_Problem details_
Only the lines from the one with "This screenshot has height=1024, width=664." through the final line below belong in the answer, copied exactly and without pictures.

_Screenshot grounding data_

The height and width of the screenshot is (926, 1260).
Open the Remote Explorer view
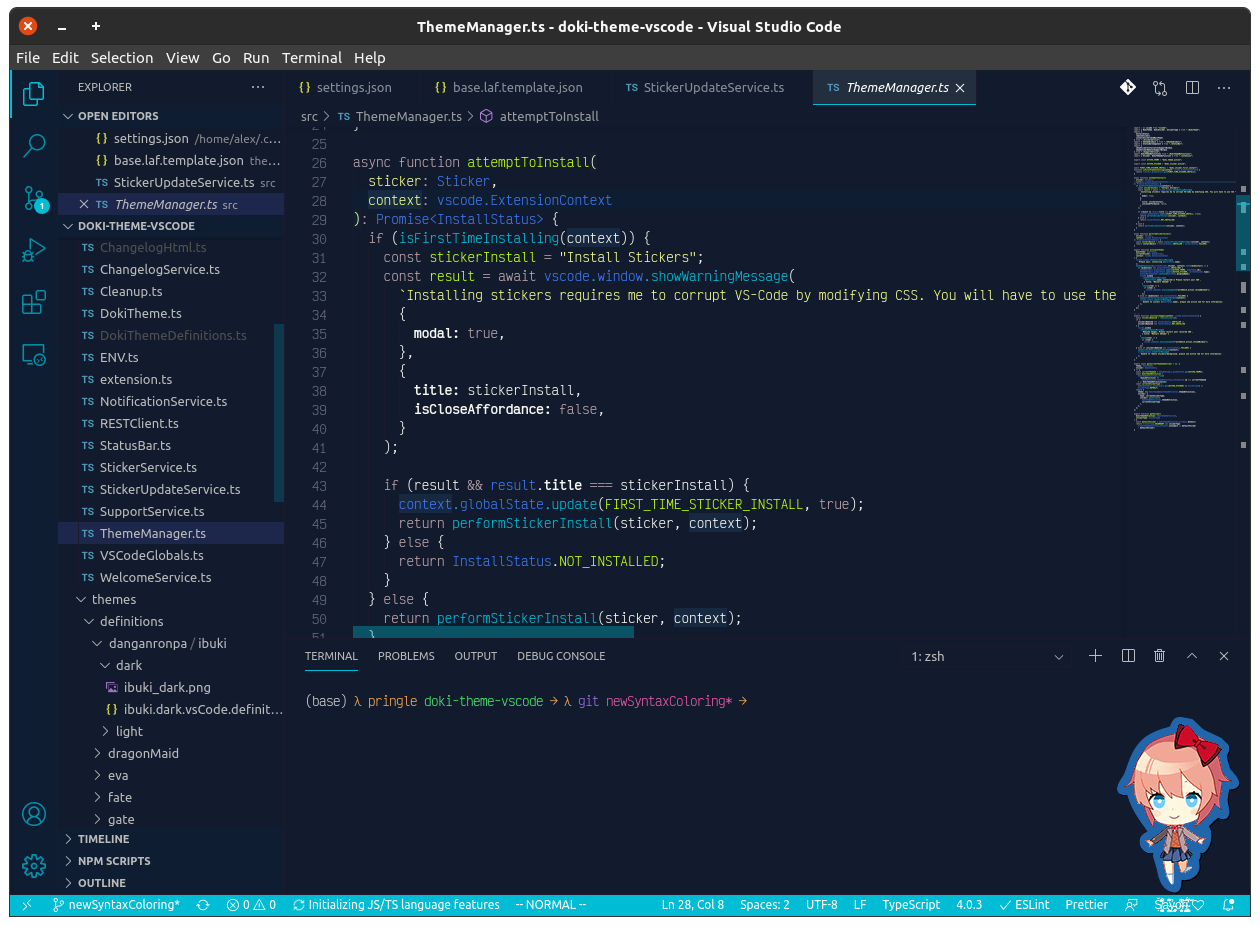34,354
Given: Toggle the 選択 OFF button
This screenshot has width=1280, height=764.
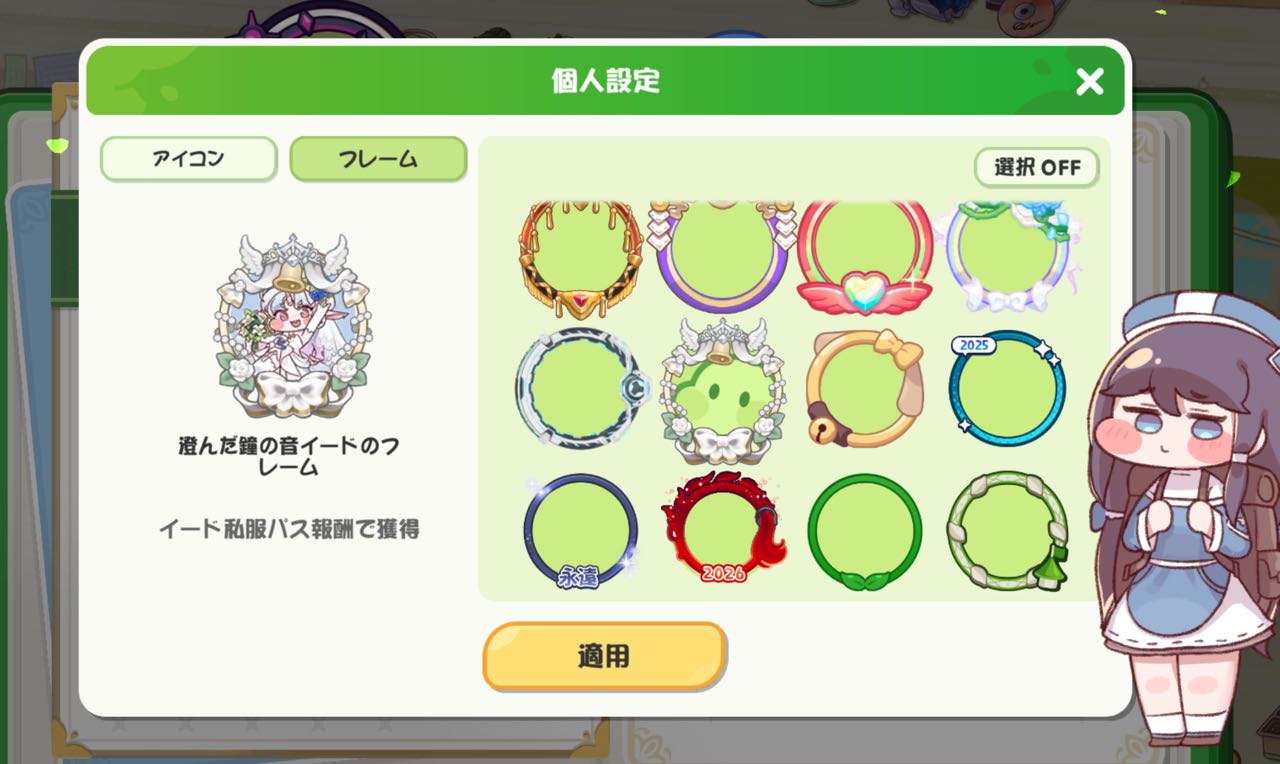Looking at the screenshot, I should [1037, 167].
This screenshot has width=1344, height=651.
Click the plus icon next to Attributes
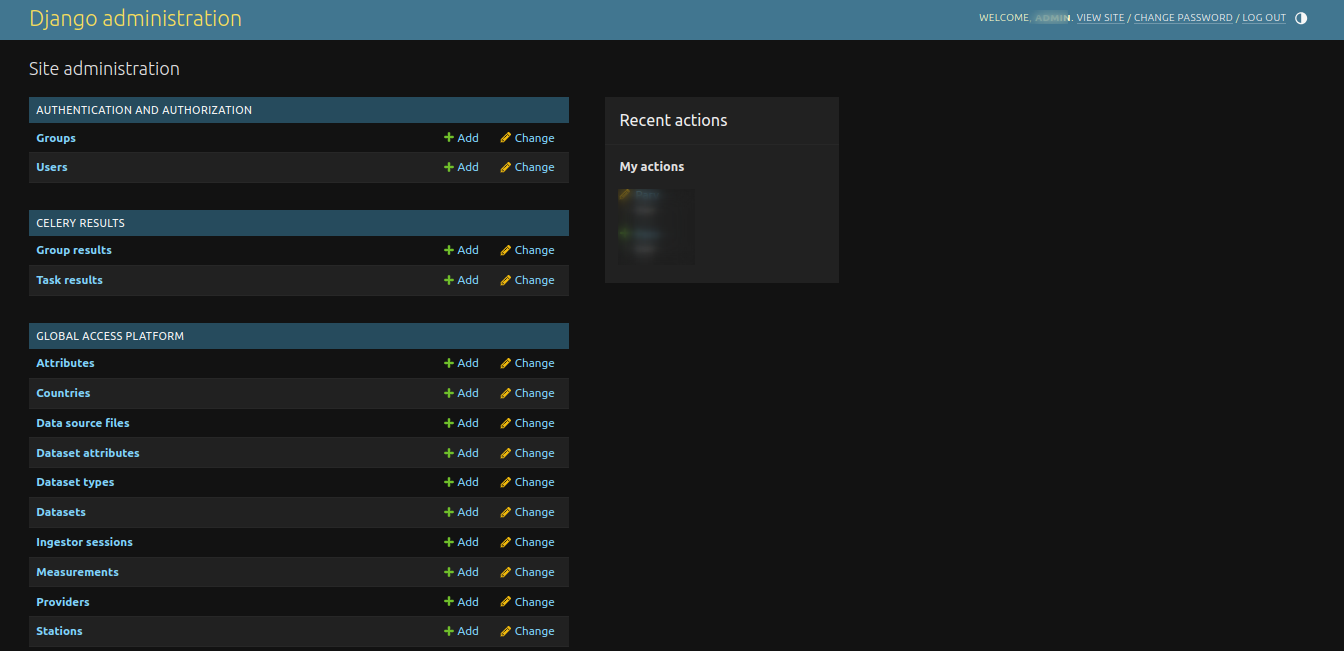tap(449, 363)
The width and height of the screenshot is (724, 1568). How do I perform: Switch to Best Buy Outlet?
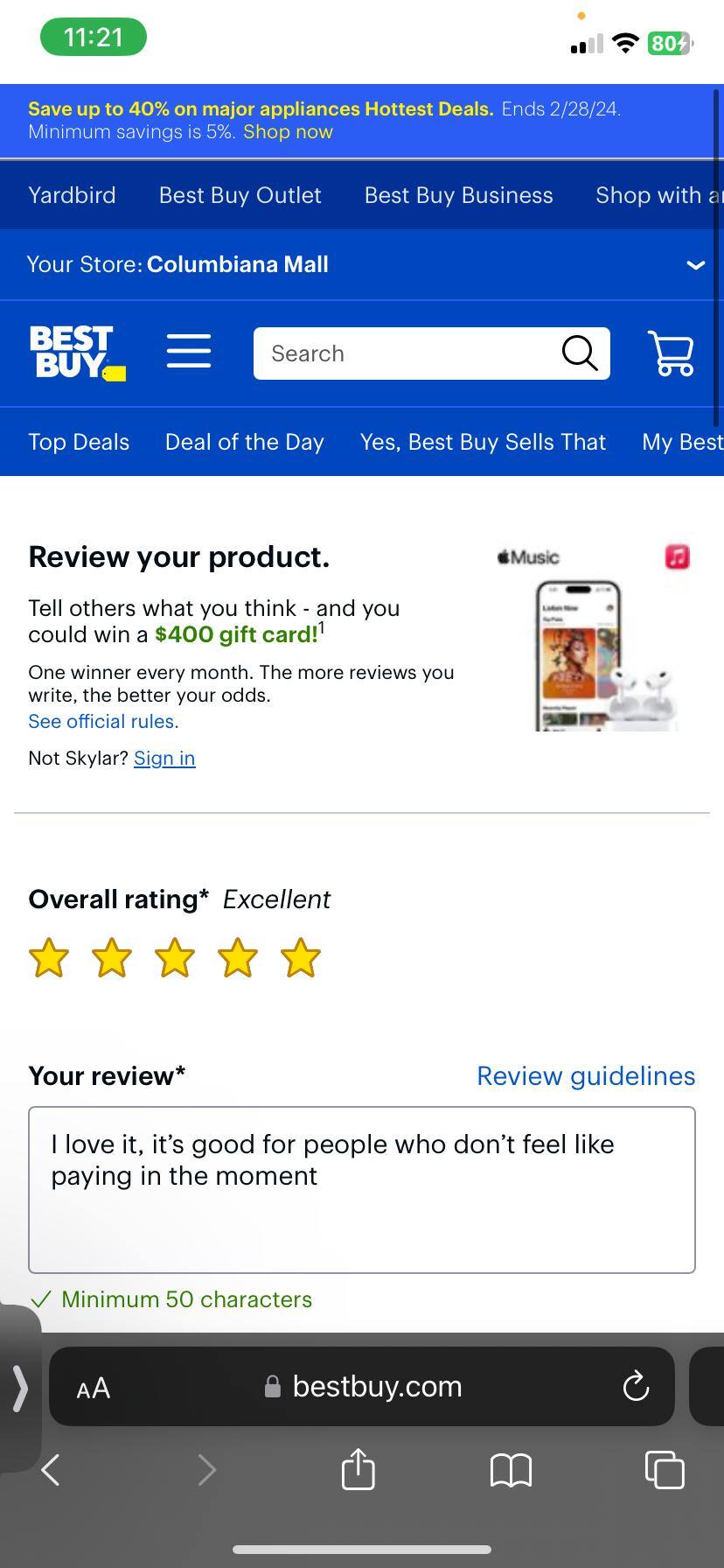coord(240,195)
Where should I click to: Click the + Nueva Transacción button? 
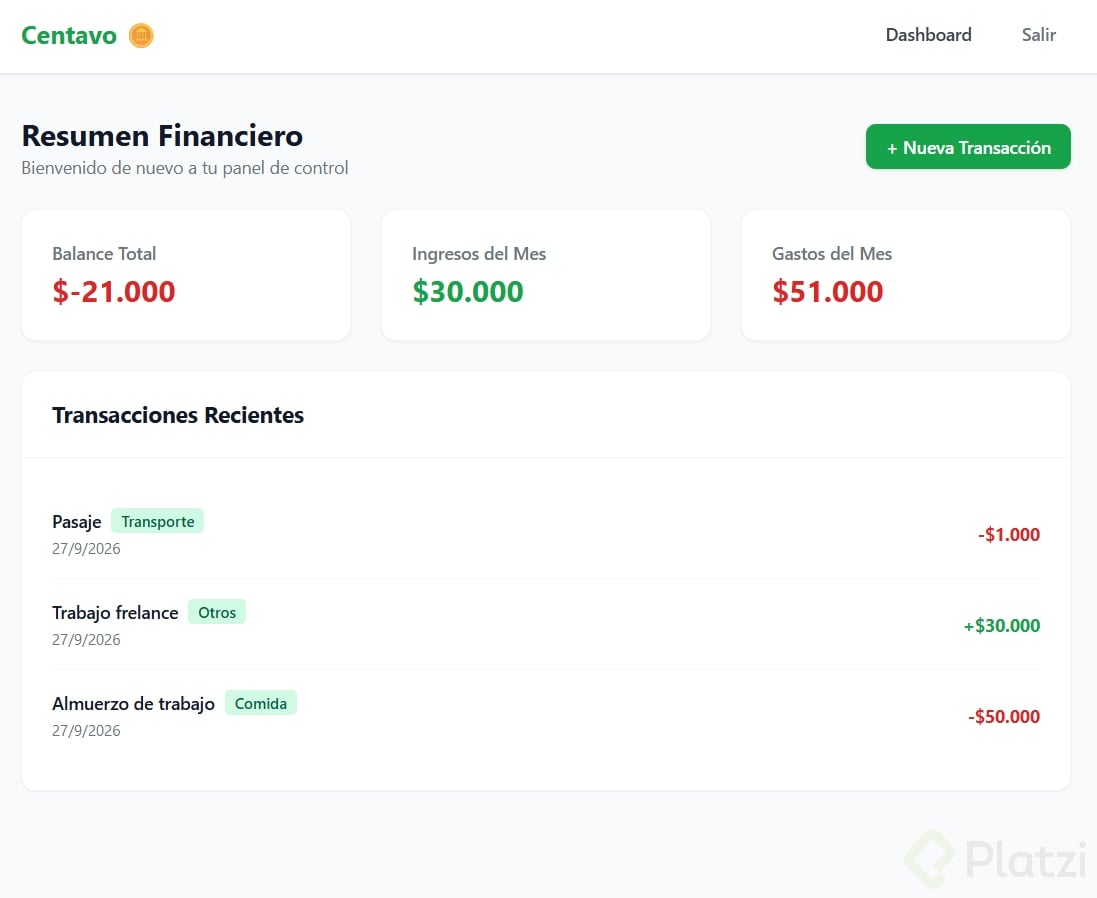point(968,147)

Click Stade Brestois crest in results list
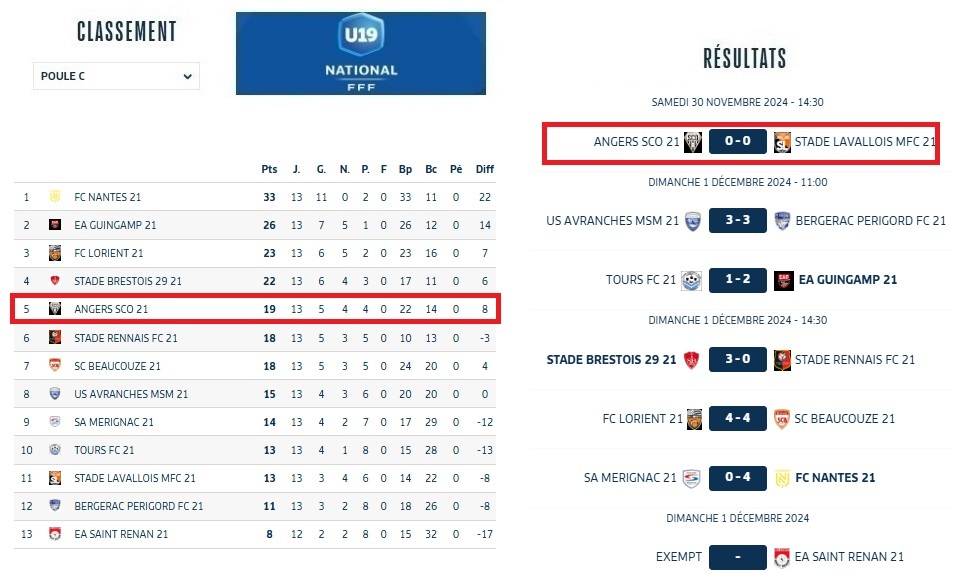[x=691, y=360]
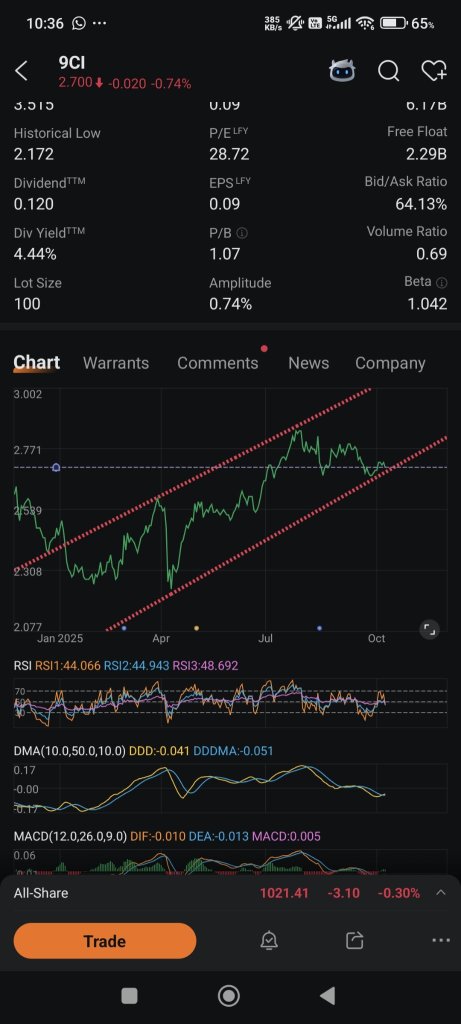Expand chart to fullscreen icon
Viewport: 461px width, 1024px height.
pos(429,629)

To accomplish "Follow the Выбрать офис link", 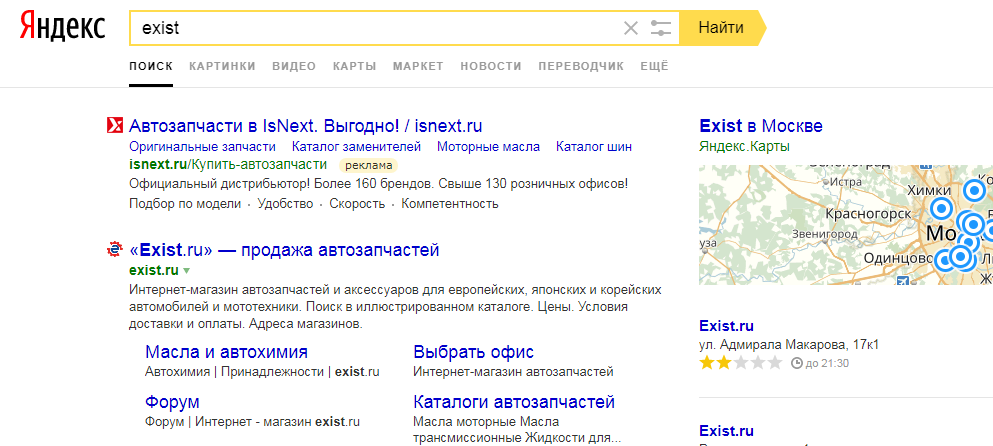I will point(473,352).
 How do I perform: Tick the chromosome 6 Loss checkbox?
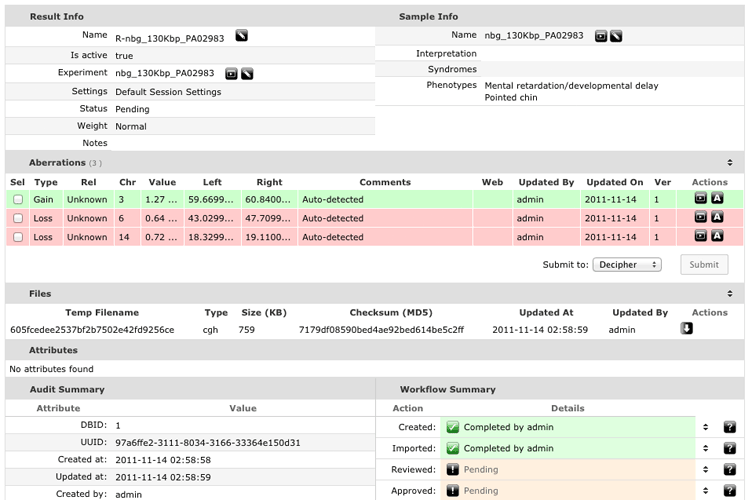(17, 218)
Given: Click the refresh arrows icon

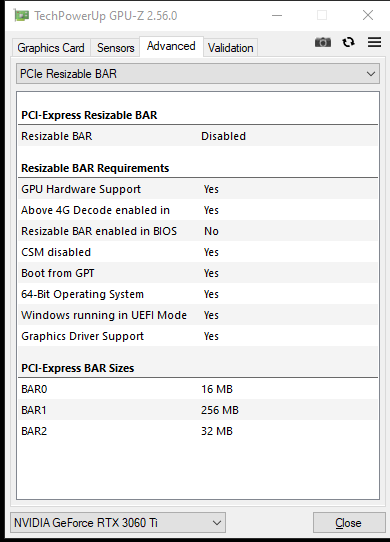Looking at the screenshot, I should [x=349, y=42].
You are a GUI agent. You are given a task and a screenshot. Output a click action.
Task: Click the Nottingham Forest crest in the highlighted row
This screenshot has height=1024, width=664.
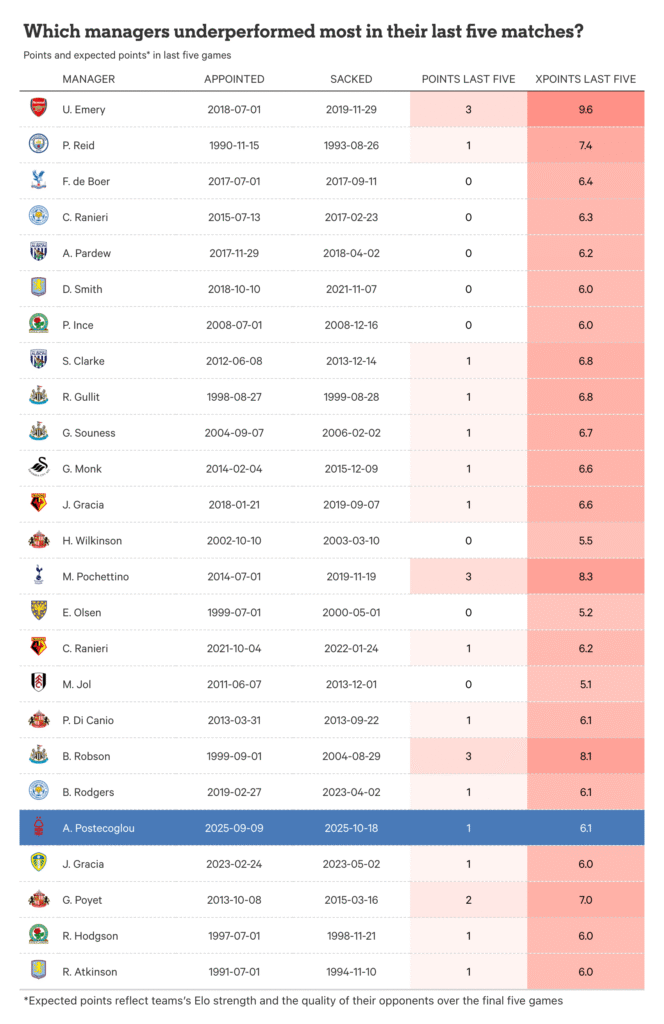click(38, 827)
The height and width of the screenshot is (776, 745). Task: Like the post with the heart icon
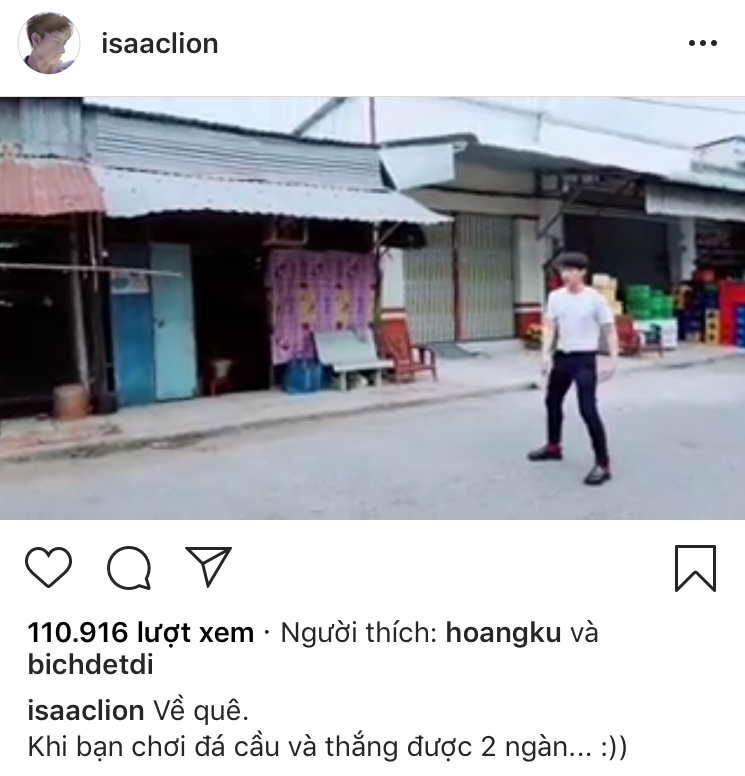tap(49, 567)
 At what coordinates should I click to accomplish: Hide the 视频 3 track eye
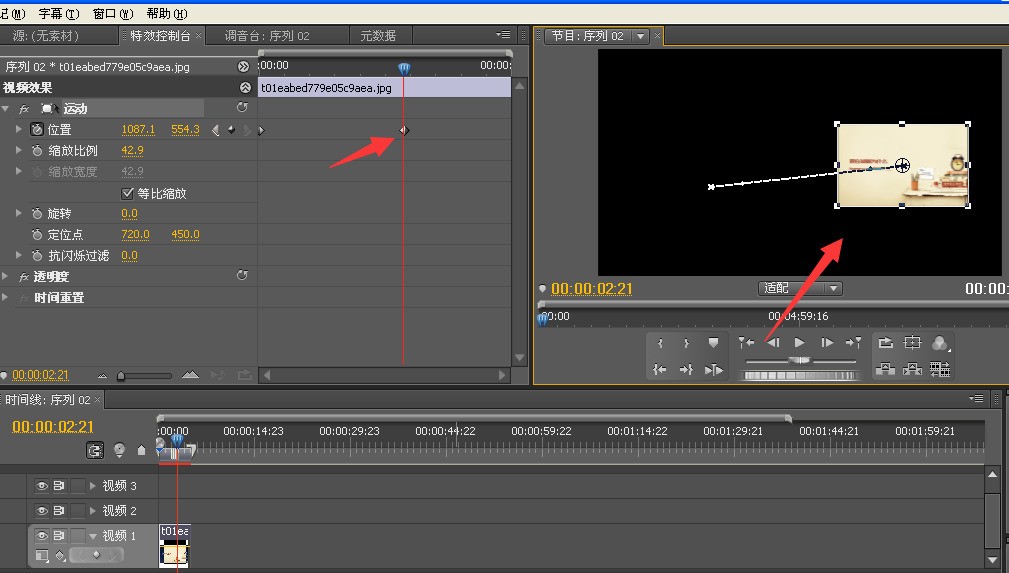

_Response to this task_
This screenshot has height=1024, width=664.
click(38, 827)
The height and width of the screenshot is (776, 745). Task: Like the post with the heart icon
tap(49, 567)
 At what coordinates should I click to accomplish: Hide the 视频 3 track eye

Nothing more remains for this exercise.